12 July, 2014

Moments outside of the moment

Today was vinyasa home practice. In France. Right?

It was a slightly less motivated day for practice. I asked of myself a half hour and ended up doing close to 40 minutes. It was a non-conventional routine, because I didn't feel like doing same same. So it was a lot of stretching type of poses to start, followed by one long flow, and then a couple more stretches.

Today was one of those days where I had one of those moments where, best as I could put it, I couldn't resist the urge to create drama. We were driving into the town of Arles, and I had a mini freak out over the parking effort. I will save you the details.

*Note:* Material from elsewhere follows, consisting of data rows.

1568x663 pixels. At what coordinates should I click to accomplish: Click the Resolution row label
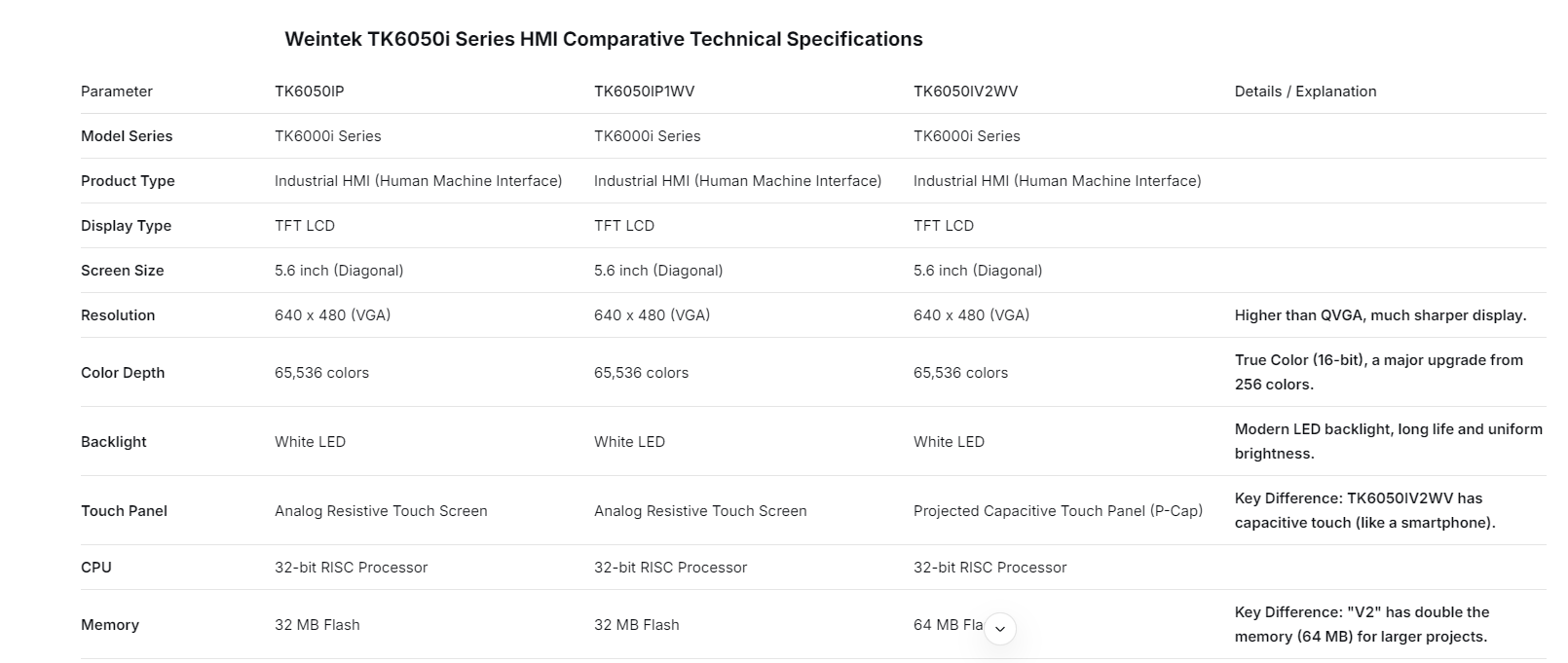[118, 315]
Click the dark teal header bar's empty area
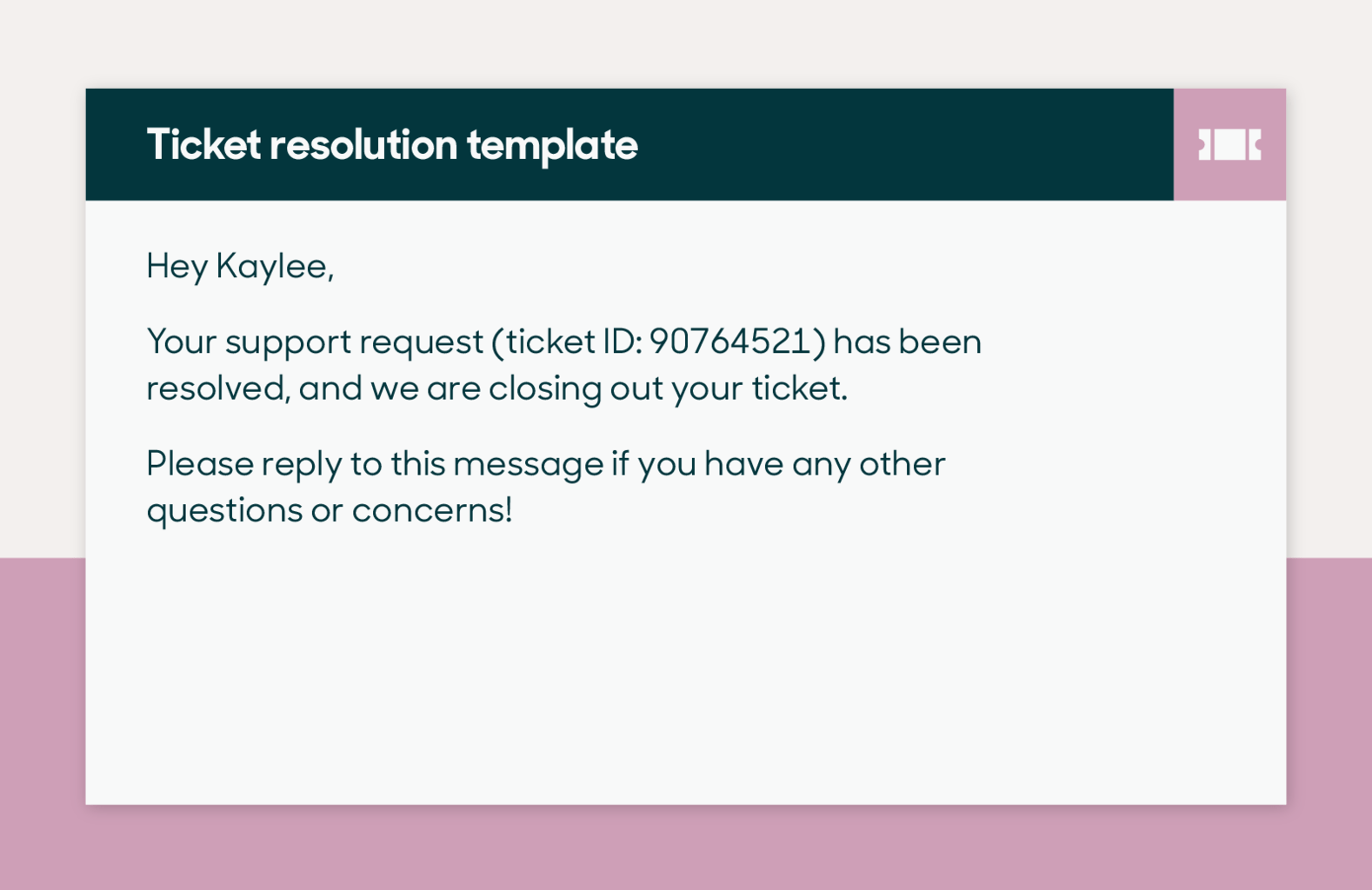The height and width of the screenshot is (890, 1372). click(x=904, y=145)
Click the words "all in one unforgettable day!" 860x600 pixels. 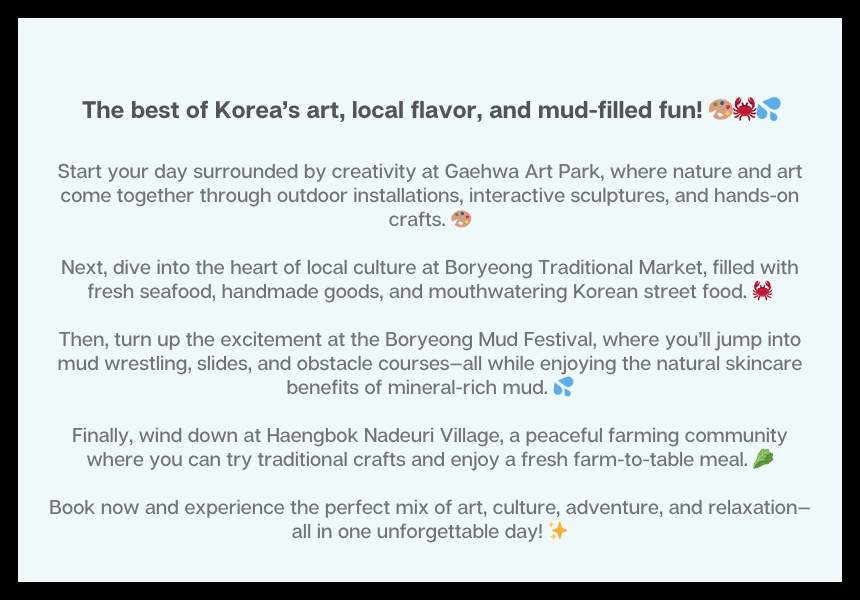pos(417,531)
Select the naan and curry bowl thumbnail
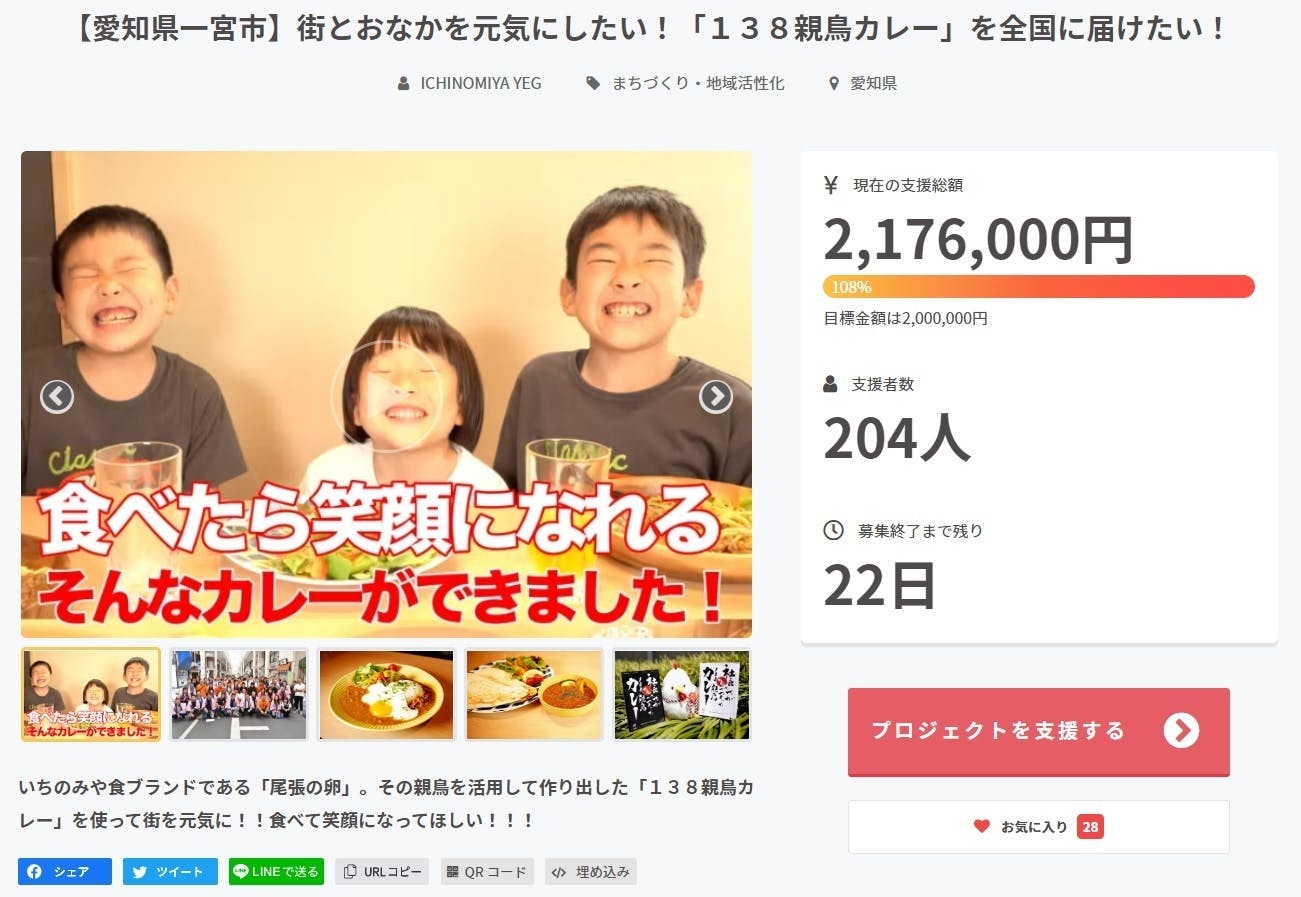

Everything turned out better than fine, and we ended up with free parking, but not until I had got really anxious, frustrated, and panicking that I was going to slide off the surface of the earth. That's the type of catastrophe that must have been imminent in my reptile brain for me to react the way I did. Again, it was nothing but 5-10 minutes of the uncomfortable situation, but I chose to make it so much more painful than it needed to be.

And I know this. Right? How many times have I called this out? Of course, I recognize, also, that berating myself for it here does not help matters. But I am really curious, why it is that this lesson is so hard for me to learn. Why do I want to suffer? Why is this pattern one that I continue to service, though it doesn't serve me?

I recognized today that it was definitely an element of fear. I wonder, actually, if it's worse because there's someone else there with me, or if I would freak out just as badly alone? I am not sure. I think that there's something of shame for having not executed every move perfectly, with a "witness" (who actually is not judging me -- it's me who is the judge). There's something to that. It's about the witness.

But the witness is always me.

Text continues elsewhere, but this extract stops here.